TRECHO DA PÁGINA:
•••••
As bem-aventuranças como caminho
de santidade (Mateus
5,1-12)
Felizes
os que são pobres no espírito,
porque deles é o Reino dos Céus (Mt 5,3)
porque deles é o Reino dos Céus (Mt 5,3)
1 Todas as pessoas são chamadas à santidade
Na Boa-nova
das bem-aventuranças, Jesus propõe um caminho de santidade. No mundo católico
romano, o dia escolhido para celebrar a vida de todos os santos é 1º de
novembro, ao passo que o dia 2 de novembro é um dia especial para fazer memória
das pessoas bem-aventuradas e que já se encontram na glória do Pai. Para nós,
que ainda temos uma missão a cumprir neste mundo, Jesus propõe um caminho de
santidade e que já começa nesta vida. Conforme a comunidade de Mateus, as oito
bem-aventuranças são esse caminho.
Todas as
pessoas são chamadas à santidade, a fim de serem felizes. “Sede santos, porque
eu, Javé vosso Deus, sou santo” (Levítico 19,2). Mateus faria uma releitura
desse chamado da seguinte forma: “Sede perfeitos, como o Pai celeste é
perfeito” (Mt 5,48). Coerente com sua experiência com o Deus compassivo, Lucas
formula assim o mesmo convite: “Sede misericordiosos como vosso Pai é
misericordioso” (Lc 6,36).
2 Jesus, o novo mestre da justiça, nos ensina o caminho da santidade
Quando Mateus
apresenta Jesus fazendo cinco grandes discursos (Mt 5-7; 10; 13,1-52; 18;
24-25), sua intenção é apresentá-lo como o novo Moisés, a quem eram atribuídos
os cinco livros da lei, o Pentateuco.
•••••
EXERCÍCIO PROPOSTO A: Resuma em duas frases o trecho sobre as bem-aventuranças.
EXERCÍCIO PROPOSTO B: Traduza para o inglês esta frase do trecho sobre as bem-aventuranças: "Todas as pessoas são chamadas à santidade, a fim de serem felizes."
EXERCÍCIO PROPOSTO C: Transcreva do trecho sobre as bem-aventuranças a passagem que começa em "2 Jesus, o novo" e segue até "lei, o Pentateuco.", inclusive.
As entradas abaixo são um material à parte, sem relação com o texto.
•••••
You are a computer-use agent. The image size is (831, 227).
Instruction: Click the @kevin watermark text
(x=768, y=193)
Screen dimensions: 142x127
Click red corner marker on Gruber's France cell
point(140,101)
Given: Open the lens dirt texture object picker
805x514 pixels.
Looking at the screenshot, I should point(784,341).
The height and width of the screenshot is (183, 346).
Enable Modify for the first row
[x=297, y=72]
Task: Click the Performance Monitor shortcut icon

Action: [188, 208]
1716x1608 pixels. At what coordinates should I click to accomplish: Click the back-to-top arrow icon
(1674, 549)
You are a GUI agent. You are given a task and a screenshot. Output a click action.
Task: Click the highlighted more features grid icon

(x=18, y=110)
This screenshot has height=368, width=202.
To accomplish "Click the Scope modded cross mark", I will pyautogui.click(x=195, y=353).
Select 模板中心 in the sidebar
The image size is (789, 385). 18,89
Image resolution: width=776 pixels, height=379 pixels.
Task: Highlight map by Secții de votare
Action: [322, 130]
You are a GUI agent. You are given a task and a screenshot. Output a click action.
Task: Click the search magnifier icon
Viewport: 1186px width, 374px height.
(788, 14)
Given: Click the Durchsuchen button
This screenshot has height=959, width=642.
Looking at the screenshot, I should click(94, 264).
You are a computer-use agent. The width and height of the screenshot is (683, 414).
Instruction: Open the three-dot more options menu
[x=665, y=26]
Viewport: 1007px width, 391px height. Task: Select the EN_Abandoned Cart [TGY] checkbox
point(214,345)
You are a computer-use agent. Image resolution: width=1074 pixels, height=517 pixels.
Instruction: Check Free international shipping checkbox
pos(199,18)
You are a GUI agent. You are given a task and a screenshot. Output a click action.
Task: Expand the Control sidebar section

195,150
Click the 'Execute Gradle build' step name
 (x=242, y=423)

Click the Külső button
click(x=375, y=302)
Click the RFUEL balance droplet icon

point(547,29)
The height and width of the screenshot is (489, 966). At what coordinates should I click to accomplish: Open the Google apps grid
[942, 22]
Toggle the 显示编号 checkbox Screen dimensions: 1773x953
•••••
RESPOSTA FINAL A: Nas bem-aventuranças, Jesus propõe um caminho de santidade que já começa nesta vida, e todas as pessoas são chamadas à santidade a fim de serem felizes. Ao apresentar Jesus fazendo cinco grandes discursos, Mateus pretende mostrá-lo como o novo Moisés, a quem eram atribuídos os cinco livros da lei.

RESPOSTA FINAL B: All people are called to holiness, so that they may be happy.

RESPOSTA FINAL C:
2 Jesus, o novo mestre da justiça, nos ensina o caminho da santidade
Quando Mateus
apresenta Jesus fazendo cinco grandes discursos (Mt 5-7; 10; 13,1-52; 18;
24-25), sua intenção é apresentá-lo como o novo Moisés, a quem eram atribuídos
os cinco livros da lei, o Pentateuco.